Description of the task:
Please convert every line of the items below into a Markdown table with the columns Row and Line, numbering the lines in order and omitting blank lines. Leave the pictures out of the answer.
........
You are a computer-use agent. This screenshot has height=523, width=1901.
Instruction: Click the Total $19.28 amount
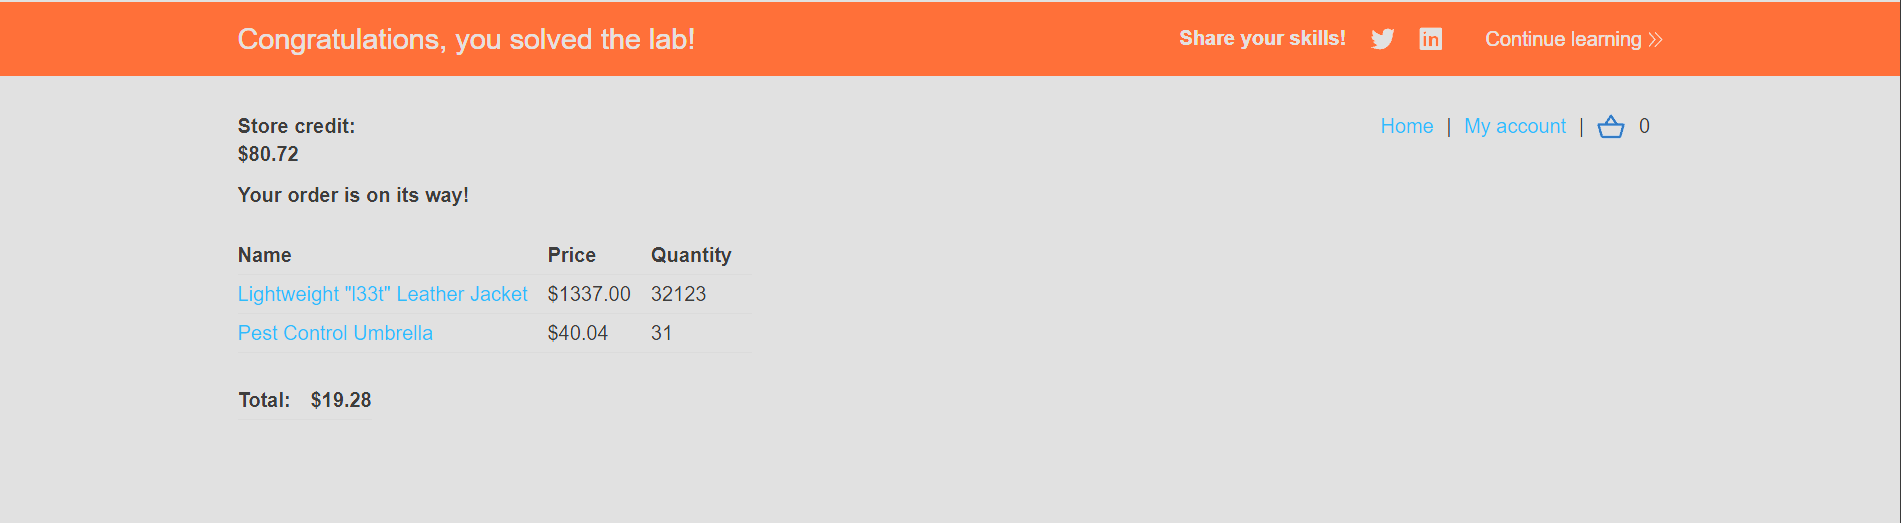click(x=341, y=400)
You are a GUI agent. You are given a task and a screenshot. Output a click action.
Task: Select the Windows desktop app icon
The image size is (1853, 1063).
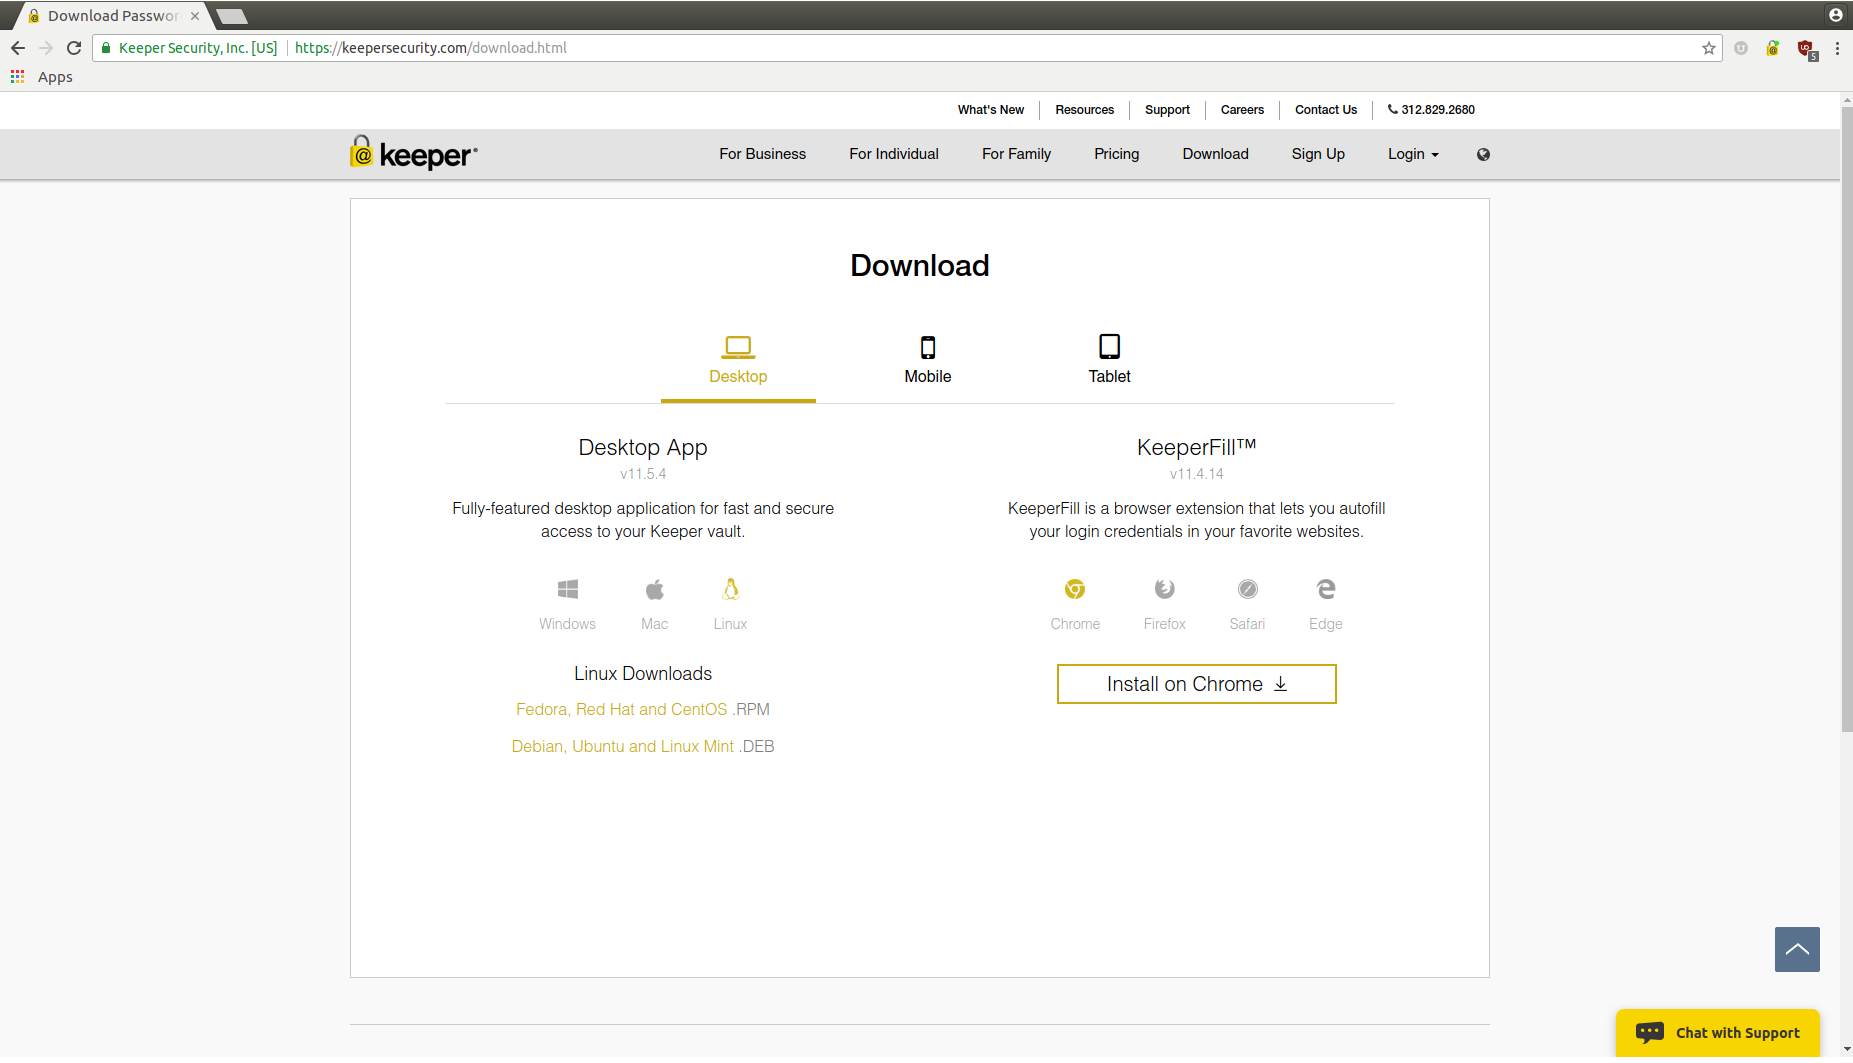point(567,590)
........
Final result:
| Row | Line |
|---|---|
| 1 | You are a computer-use agent. This screenshot has height=523, width=1901. |
| 2 | Instruction: Click the Total $19.28 amount |
| 3 | click(x=341, y=400) |
| 4 | You are a GUI agent. You are given a task and a screenshot. Output a click action. |
| 5 | Task: Select the Windows desktop app icon |
| 6 | The image size is (1853, 1063). |
| 7 | point(567,590) |